I tell Camille that Sauvage has stuck with me since seeing it last October at the BFI’s London Film Festival. He thanks me, and we share a laugh as he jocundly suggests that the interview should end here.
The sex in Sauvage really ran the gamut of emotion; it was not a mechanical sexuality. There are really tender moments, really sad moments, and you had violent, angry moments (which I’m not sure I would class as sex). Was it important for you to display the constellation of sexual encounters Léo had, and the varying emotions they carried?
Camille: I think it was cinematographically interesting to wonder: how can you film softness, tenderness, and affection in a world that is full of brutality and doesn’t have any social rules? That’s very interesting because if you put in too much emotion it becomes like a romance, and a bit false to reality, which is not what I wanted. At the same time, if there’s not enough romance, you end up with a tough and brutal world, and that’s not what I wanted either. So the whole thing was – with the actors, with the director of photography, and the editor, and everyone – to be able to spot this tenderness, and make it exist, and to make it as true as possible. I think it’s very important to understand that in this world of male street-hustling, we tend to think that they are just functions, just hustlers, but before being hustlers they are people like you and me. So I think humanity was the basis of our work; and humanity is defined by mixed emotions. You do not always have one emotion. Sometimes you’re tough; sometimes you’re weak and you cry; other times you laugh. This is what we tried to do to enrich the content of the film — a lot of different, varying emotions.
Did you find that at all tough when you had a certain musicality that you wanted to achieve with the actors? I read for example that you knew how you wanted the actors to pronounce certain lines.

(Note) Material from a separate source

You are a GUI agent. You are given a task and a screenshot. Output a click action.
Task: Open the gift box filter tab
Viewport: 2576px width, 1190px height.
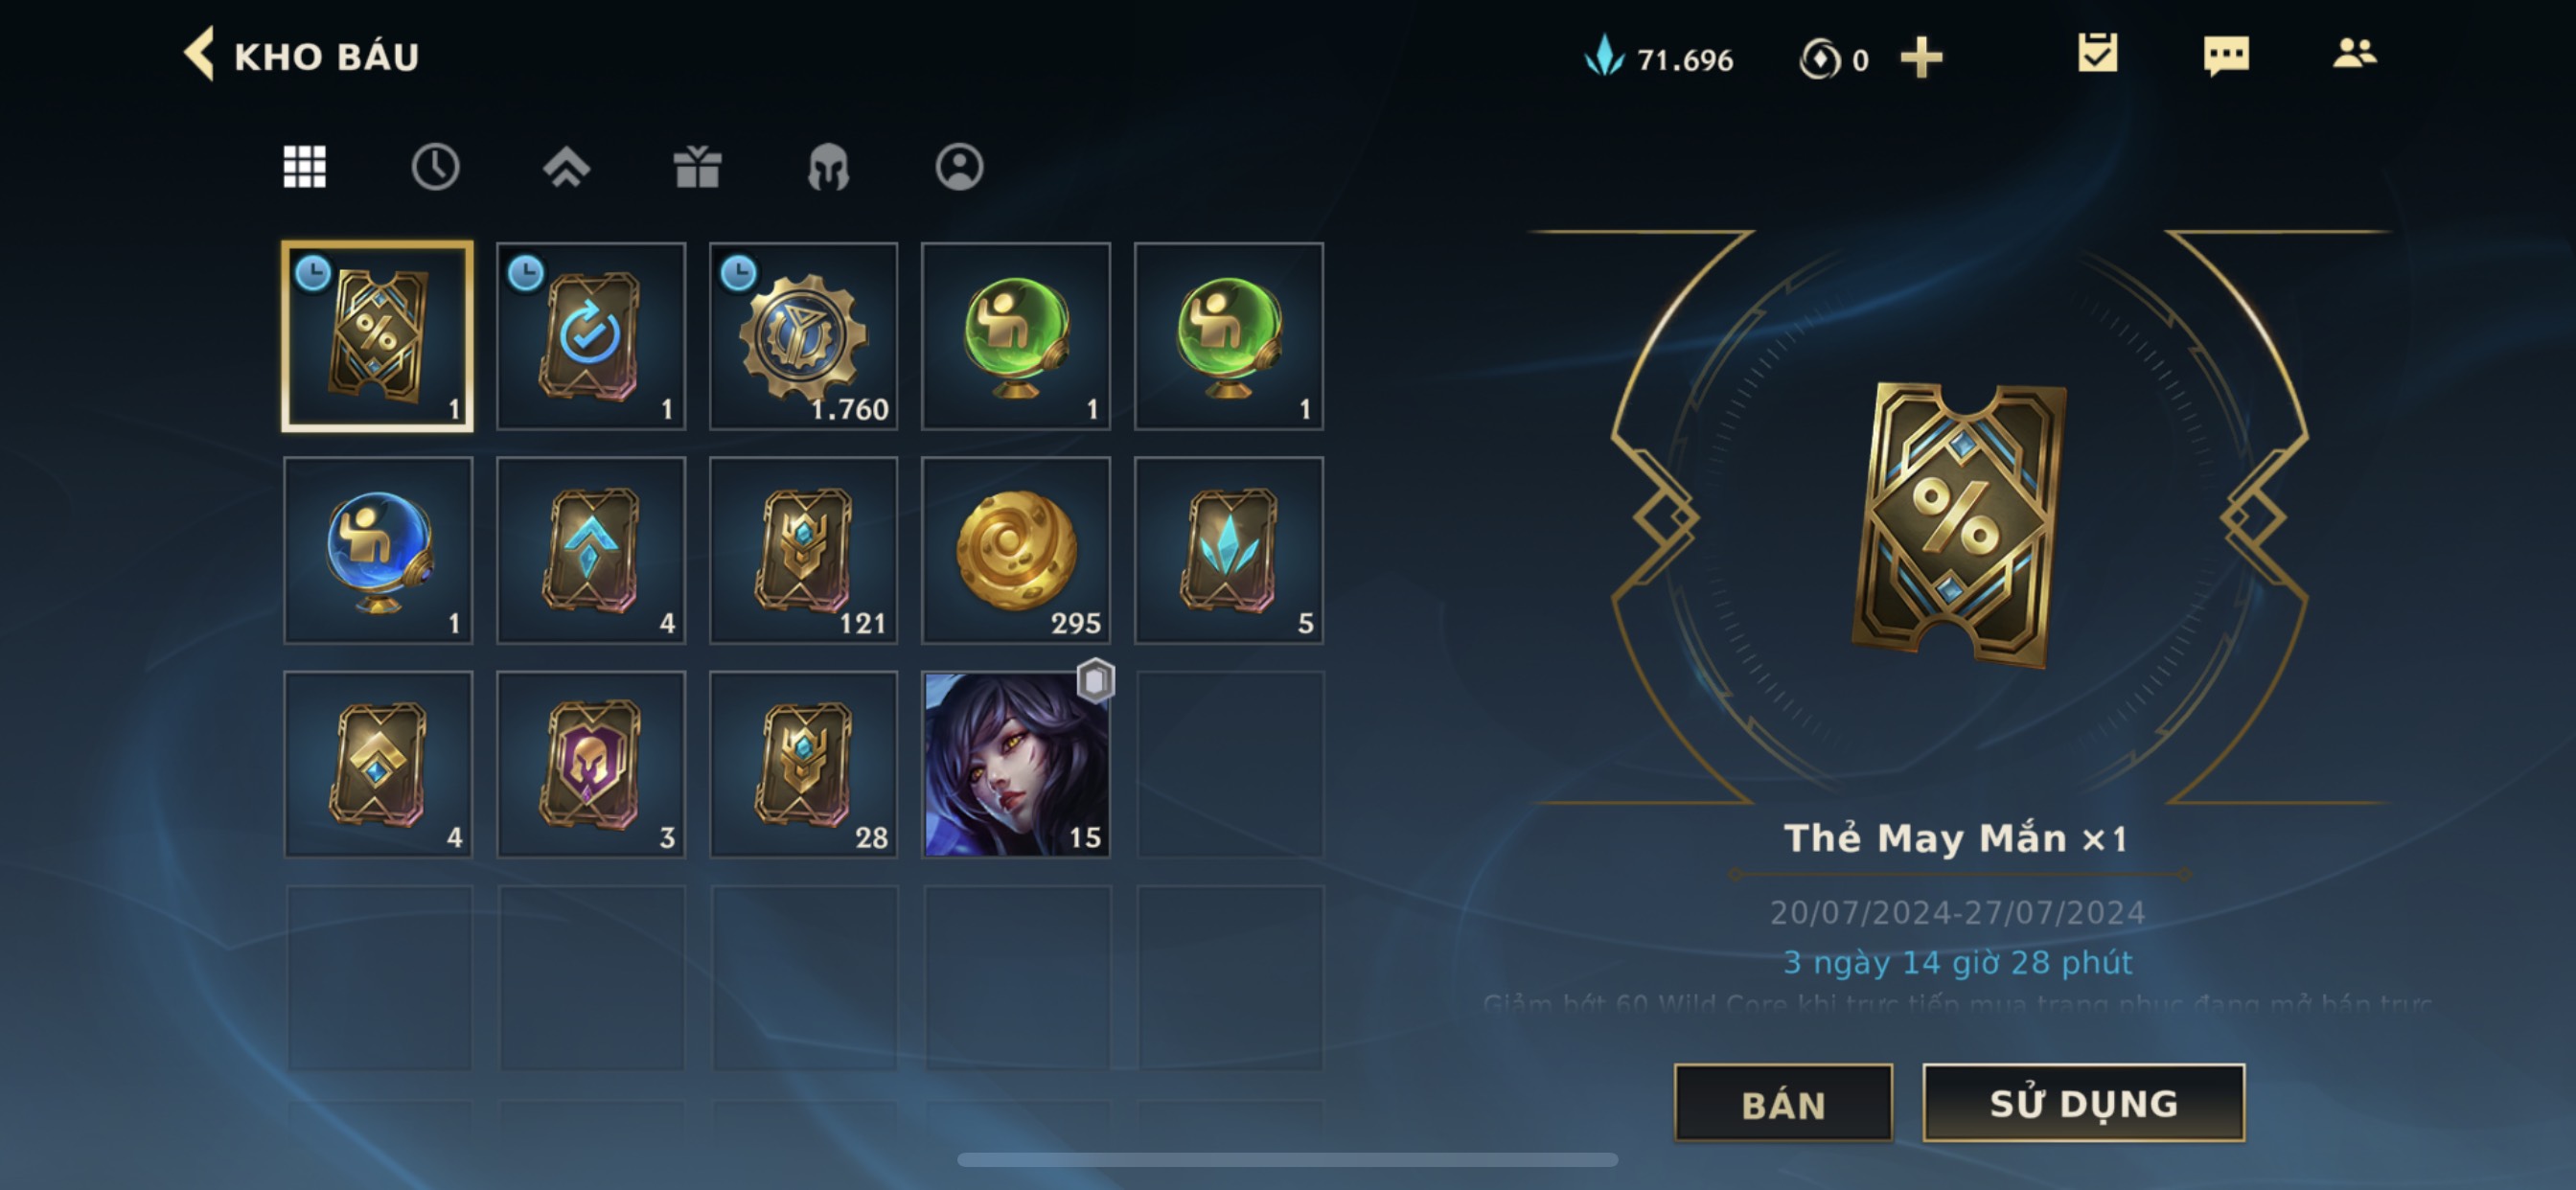tap(697, 167)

Camille: Yeah, the thing I meant is that we are all here to work. I said that because some people think when they ask [us] questions that it was really not like work, like I came with my camera and we were improvising. What I want to say is that it was real work, and it was really written, and there was a lot of camerawork, and a lot of staging work, everything was planned and we rehearsed a lot for every thing to look like this — to look natural. It looks natural because there was work ahead of it. When people think we just turned up with our camera, to me it’s a compliment because it shows we worked well. Because they think it’s real, but it’s not real – it’s just cinema. So yeah it was very important…because I’m very attached to French language, and all the guys, well most of the guys I met, who were gay hustlers, or more like male hustlers, were speaking correct language. And I see a lot of French movies in which they talk weird slang French, and I didn’t want that, I wanted to show that most of the people I had met had really beautiful words. They spoke in a very appropriate way, and I wanted to respect that. I still wanted it to be believable, so we worked a lot on the lines, and the lines were written, and we almost didn’t improvise. And yes there is a musicality you hear when you write, and I tried to have the actors find the same musicality I had in my head to make it feel real.
“We were not really thinking about his history, his future, where he comes from, only about what he feels in the scenes.”
Do you rehearse that with them, or did you try to let them interpret that first?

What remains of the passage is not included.